Abstract
Background
Characterization of hematopoietic stem cells (HSCs) by laser scanning cytometry (LSC) was compared with conventional flow cytometry (FCM). The method was evaluated for application in the development of advanced cell culture substrates that were supposed to support the ex vivo expansion of HSC. For this purpose, adherent HSCs were grown in culture on thin polymer films coated with reconstituted collagen I fibrils and subsequently analyzed by LSC.
Methods
CD34^+^ HSCs were isolated from cord blood by immunomagnetic separation and cultivated on polymer films coated with reconstituted collagen I fibrils.

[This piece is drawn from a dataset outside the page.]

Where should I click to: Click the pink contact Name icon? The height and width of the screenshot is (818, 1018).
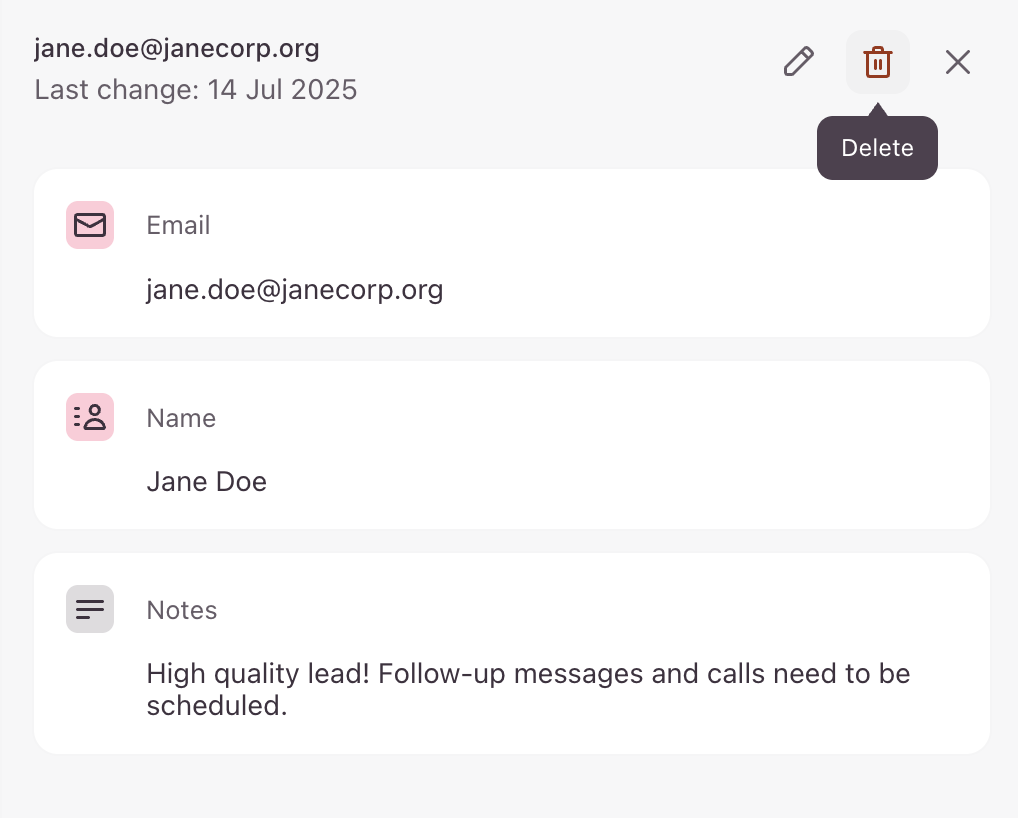90,417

Cell surface antigens (CD34, CD29) were stained with antibodies, and nuclei were labeled with a DNA stain (TO‐PRO‐3 iodide) that does not interfere with the fluorochromes of the antibodies. Fluorescence intensity of the adherent cells was measured by means of LSC. Before and after in vitro expansion for time periods of up to 7 days, suspension cells were analyzed with LSC and FCM.
Results
LSC‐based analysis enabled reliable quantification of CD34^+^ cells with bright antigen expression before cell culture. At this stage, LSC and FCM data for CD34 expression at given HSC samples largely coincided. After in vitro expansion, LSC data deviated from FCM data for cells with dim CD34 antigen expression, whereas the fluorescence intensity of the CD29 antigen remained comparable. The deviation between LSC and FCM data for CD34^dim^ was attributed to the better resolution of weak fluorescence by FCM. Based on the preceding evaluation of the method, LSC analysis could be applied to characterize HSCs cultivated on collagen I–coated polymer films without detachment of the cells from the substrate.
Conclusions
LSC‐based analysis allows for the automated evaluation of adherent HSCs. Although resolution of weakly expressed antigens can be achieved more precisely with FCM, the method provides a valuable tool to study interactions of HSCs with bioartificial substrates. © 2004 Wiley‐Liss, Inc.